Case Western Reserve University School of Medicine, Cleveland, OH; and.
Department of Orthopaedic Trauma Surgery, University Hospitals, Cleveland, OH.
J Orthop Trauma. 2024 Sep 1;38(9):e318-e324. doi: 10.1097/BOT.0000000000002862.
The purpose of this study was to define the utility of CT scans for detecting articular extension in tibial shaft fractures and determine whether radiographic parameters can predict the presence of operative distal tibial articular fractures (DTAFs).
Retrospective cohort study.
Single level I trauma center.
Patients age 18 years and older who were treated operatively for tibial shaft fractures occurring at or below the tibial isthmus were included. Patients were excluded for extension of the main tibial shaft fracture into the tibial plafond (AO/OTA 43 B/C), ballistic injuries, and absence of a preoperative CT scan.

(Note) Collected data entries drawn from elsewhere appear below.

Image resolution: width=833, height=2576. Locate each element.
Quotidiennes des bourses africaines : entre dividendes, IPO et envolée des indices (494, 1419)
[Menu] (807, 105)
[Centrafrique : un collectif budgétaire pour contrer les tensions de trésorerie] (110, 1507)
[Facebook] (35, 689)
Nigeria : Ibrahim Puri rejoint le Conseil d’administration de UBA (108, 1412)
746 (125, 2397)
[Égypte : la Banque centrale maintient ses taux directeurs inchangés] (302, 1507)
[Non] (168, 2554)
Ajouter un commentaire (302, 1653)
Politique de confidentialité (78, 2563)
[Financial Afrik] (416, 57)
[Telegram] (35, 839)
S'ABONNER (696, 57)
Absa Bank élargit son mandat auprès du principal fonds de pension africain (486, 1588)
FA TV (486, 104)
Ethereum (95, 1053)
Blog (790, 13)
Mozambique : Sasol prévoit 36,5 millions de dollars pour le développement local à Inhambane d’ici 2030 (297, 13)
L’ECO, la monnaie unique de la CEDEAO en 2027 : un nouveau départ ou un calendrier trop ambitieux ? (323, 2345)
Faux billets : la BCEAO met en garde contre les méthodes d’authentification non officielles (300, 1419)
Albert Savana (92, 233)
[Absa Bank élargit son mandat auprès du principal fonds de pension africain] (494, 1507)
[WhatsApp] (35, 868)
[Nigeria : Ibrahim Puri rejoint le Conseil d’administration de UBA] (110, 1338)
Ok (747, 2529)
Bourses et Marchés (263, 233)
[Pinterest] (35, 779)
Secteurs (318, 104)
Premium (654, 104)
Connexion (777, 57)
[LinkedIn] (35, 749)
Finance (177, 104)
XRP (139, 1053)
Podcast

The primary outcome was CT utility, defined as the presence of a DTAF or DTAF displacement on CT that was not recognized on plain radiographs on secondary analysis at the time of the study by a senior-level resident. Secondary outcome was the association between radiographic parameters and operative DTAFs. Variables with P ≤ 0.2 on univariate testing were included in a multiple binary logistic regression model to determine independent predictors of operative DTAFs.
One hundred forty-four patients were included, with a mean age of 52 years. Seventy-six patients (53%) were men. CT utility was 41% for the identification of unrecognized DTAFs. CT utility was 79% for isolated pDTAF, 57% for medial DTAF, 83% for isolated anterolateral DTAF, and 100% for multiple DTAFs. Operative DTAFs were independently associated with spiral tibial shaft fracture type (P < 0.001) and low fibular fracture (P = 0.04). In patients who had both spiral tibial shaft fracture type and low fibula fracture, the rate of operative DTAF was 46% (22/48).
CT scans identified DTAFs that were unrecognized on plain radiographs in 41% of cases. CT scans were most useful in identifying nonposterior DTAFs. CT scans may be considered for all distal third tibial fractures, but especially those with spiral tibial shaft patterns and low fibular fractures, to avoid missing operative articular injury.
Prognostic Level III. See Instructions for Authors for a complete description of levels of evidence.
本研究旨在确定 CT 扫描在胫骨骨干骨折中检测关节延伸的作用,并确定影像学参数是否可以预测存在手术治疗的胫骨远端关节面骨折(DTAF)。
回顾性队列研究。
一级创伤中心。
纳入年龄在 18 岁及以上、接受手术治疗的胫骨骨干骨折患者,骨折部位位于胫骨峡部或其以下。排除主要胫骨骨干骨折延伸至胫骨平台(AO/OTA 43 B/C)、弹道伤以及术前无 CT 扫描的患者。
主要结果为 CT 作用,定义为在研究时通过高级住院医师对 CT 进行二次分析,发现平片未识别的 DTAF 或 DTAF 移位。次要结果为影像学参数与手术治疗 DTAF 的相关性。单变量检验中 P ≤ 0.2 的变量被纳入多元二项逻辑回归模型,以确定手术治疗 DTAF 的独立预测因素。
共纳入 144 例患者,平均年龄为 52 岁,76 例(53%)为男性。CT 作用识别未被识别的 DTAF 的比例为 41%。CT 作用对于单纯后 DTAF、单纯内 DTAF、单纯前外侧 DTAF 和多个 DTAF 的识别率分别为 79%、57%、83%和 100%。手术治疗 DTAF 与螺旋形胫骨骨干骨折类型(P < 0.001)和腓骨下段骨折(P = 0.04)独立相关。在既有螺旋形胫骨骨干骨折类型又有腓骨下段骨折的患者中,手术治疗 DTAF 的发生率为 46%(22/48)。
CT 扫描在 41%的情况下发现了平片未识别的 DTAF。CT 扫描在识别非后 DTAF 方面最有用。对于所有胫骨下段骨折,特别是螺旋形胫骨骨干骨折和腓骨下段骨折的患者,可考虑进行 CT 扫描,以避免漏诊手术治疗的关节损伤。
预后 III 级。请参阅作者说明以获取完整的证据水平描述。